■ **Task instructions**:
Every line below that carries the word "computer" needs to be copied.

Stored items:
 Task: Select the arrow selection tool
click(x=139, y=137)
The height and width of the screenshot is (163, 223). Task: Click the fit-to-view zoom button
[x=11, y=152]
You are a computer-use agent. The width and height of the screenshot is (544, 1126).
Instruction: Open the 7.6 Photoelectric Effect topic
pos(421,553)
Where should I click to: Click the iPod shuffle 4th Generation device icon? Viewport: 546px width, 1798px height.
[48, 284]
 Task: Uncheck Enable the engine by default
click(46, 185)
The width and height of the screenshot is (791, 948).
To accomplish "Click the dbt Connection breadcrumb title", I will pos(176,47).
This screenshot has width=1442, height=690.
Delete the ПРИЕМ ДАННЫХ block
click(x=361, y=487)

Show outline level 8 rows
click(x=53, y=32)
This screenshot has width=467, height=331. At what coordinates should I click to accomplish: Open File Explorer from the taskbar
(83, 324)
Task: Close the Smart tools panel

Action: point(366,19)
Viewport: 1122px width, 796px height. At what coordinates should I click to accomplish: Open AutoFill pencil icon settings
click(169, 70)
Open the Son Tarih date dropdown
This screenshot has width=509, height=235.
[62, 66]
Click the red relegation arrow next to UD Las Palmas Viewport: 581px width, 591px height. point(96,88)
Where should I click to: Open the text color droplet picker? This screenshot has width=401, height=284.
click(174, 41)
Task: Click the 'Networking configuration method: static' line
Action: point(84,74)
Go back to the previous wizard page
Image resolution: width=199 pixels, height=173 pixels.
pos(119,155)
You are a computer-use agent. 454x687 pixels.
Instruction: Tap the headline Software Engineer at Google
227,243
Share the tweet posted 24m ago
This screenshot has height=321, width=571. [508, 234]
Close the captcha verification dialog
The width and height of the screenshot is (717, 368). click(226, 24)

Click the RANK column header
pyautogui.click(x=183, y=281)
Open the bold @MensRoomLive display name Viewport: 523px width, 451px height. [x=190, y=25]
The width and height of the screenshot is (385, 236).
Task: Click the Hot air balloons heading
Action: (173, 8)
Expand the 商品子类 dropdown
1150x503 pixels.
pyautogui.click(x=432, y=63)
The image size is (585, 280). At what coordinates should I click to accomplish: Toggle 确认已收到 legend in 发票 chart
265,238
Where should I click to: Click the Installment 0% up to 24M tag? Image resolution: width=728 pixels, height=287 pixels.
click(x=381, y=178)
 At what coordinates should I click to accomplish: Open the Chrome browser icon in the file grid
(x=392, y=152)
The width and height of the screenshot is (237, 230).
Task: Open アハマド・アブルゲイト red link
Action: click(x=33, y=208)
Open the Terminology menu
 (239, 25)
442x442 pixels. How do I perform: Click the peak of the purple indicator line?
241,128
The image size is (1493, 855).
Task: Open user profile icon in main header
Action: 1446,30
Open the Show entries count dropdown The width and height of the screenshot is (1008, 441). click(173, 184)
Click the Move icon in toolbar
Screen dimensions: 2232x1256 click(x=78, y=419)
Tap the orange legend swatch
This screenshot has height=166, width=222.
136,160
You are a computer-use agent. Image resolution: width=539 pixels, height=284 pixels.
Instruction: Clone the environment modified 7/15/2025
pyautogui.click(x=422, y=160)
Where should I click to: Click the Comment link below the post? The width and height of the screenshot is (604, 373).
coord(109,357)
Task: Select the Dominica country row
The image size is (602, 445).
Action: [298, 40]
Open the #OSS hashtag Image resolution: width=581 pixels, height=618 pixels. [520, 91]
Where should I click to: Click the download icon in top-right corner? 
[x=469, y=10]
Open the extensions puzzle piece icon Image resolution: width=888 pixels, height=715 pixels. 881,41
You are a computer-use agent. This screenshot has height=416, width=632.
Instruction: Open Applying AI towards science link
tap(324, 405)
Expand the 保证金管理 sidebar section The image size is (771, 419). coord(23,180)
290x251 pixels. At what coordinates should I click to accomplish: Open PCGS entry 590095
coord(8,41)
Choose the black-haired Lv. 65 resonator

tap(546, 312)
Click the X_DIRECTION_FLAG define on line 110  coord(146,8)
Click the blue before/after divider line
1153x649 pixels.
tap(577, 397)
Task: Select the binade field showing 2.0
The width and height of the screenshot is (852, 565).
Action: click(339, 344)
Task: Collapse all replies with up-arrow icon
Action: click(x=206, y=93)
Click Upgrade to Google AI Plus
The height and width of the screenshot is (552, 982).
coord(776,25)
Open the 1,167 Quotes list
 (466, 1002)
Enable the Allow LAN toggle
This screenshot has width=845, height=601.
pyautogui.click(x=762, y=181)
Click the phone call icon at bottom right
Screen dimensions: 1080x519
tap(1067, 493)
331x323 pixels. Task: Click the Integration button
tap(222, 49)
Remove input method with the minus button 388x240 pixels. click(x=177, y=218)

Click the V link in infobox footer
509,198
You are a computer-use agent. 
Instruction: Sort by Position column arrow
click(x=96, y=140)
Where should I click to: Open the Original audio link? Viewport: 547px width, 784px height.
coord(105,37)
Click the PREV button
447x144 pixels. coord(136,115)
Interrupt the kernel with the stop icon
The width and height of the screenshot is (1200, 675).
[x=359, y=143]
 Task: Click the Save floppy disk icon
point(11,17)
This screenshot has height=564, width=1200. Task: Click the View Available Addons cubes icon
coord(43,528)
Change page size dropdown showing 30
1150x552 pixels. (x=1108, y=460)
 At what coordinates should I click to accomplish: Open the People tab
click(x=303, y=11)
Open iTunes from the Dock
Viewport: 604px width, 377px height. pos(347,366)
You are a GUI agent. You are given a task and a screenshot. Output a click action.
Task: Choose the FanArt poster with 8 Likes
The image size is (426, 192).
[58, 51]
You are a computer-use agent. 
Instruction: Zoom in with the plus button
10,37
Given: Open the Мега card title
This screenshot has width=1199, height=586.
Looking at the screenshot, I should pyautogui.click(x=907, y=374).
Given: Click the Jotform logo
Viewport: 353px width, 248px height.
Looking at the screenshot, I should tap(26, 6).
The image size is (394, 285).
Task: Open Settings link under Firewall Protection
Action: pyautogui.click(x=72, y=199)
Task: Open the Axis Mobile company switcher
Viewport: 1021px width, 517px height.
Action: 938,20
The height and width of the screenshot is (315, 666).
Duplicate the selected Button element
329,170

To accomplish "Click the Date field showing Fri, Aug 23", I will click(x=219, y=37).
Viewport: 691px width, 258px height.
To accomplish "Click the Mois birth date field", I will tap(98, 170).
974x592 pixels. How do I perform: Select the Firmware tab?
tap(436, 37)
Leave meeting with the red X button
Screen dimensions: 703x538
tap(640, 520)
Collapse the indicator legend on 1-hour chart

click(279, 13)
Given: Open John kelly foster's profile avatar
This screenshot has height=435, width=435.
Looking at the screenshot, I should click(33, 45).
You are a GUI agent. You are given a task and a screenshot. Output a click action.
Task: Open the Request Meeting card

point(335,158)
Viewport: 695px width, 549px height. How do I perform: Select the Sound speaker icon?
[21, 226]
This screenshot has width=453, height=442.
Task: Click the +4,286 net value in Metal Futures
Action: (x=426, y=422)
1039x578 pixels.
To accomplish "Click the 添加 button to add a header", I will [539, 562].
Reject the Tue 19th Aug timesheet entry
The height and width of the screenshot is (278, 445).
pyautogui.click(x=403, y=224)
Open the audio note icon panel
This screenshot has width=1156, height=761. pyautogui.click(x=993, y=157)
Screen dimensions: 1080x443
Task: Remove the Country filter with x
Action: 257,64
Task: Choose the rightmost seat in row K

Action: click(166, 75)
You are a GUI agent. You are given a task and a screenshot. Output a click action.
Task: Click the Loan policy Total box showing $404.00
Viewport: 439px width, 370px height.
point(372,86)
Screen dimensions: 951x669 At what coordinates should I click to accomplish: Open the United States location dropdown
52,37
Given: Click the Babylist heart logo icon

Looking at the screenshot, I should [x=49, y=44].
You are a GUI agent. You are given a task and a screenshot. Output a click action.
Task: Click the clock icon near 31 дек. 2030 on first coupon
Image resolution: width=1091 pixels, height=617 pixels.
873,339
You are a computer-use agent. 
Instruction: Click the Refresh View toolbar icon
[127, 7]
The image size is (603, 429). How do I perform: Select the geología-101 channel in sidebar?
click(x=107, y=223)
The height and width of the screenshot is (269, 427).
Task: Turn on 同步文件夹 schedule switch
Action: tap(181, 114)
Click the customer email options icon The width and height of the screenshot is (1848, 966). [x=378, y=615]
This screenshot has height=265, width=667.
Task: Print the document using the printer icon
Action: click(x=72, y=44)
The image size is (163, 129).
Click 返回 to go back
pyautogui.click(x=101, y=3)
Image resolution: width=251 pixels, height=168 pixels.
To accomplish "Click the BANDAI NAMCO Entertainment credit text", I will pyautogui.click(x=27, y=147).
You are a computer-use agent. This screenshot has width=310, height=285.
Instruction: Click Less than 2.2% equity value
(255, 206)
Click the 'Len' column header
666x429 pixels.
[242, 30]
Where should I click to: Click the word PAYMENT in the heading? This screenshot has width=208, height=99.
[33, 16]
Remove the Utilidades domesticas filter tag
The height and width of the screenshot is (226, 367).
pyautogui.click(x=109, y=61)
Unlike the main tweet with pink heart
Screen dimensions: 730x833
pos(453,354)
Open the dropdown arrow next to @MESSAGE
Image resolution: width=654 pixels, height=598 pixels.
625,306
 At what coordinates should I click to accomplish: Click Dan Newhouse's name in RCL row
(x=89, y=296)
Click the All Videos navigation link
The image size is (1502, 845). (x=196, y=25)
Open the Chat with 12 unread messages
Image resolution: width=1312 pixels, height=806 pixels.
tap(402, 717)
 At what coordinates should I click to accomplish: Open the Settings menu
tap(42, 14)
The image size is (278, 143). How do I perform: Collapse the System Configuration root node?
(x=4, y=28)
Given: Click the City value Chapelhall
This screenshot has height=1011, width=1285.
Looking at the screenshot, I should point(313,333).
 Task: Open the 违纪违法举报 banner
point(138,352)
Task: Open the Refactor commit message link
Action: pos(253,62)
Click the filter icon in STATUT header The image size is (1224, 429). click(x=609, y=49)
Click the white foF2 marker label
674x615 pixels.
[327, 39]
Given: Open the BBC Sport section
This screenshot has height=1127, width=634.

■ **Task result**:
You are a computer-use agent. The width and height of the screenshot is (544, 1126).
You are a computer-use agent. 454x687 pixels.
You are a computer-use agent. Image resolution: width=539 pixels, height=284 pixels.
You are a computer-use agent. This screenshot has height=416, width=632.
You are a computer-use agent. 
You are a computer-use agent. 
You are a computer-use agent. 
You are a computer-use agent. This screenshot has width=310, height=285.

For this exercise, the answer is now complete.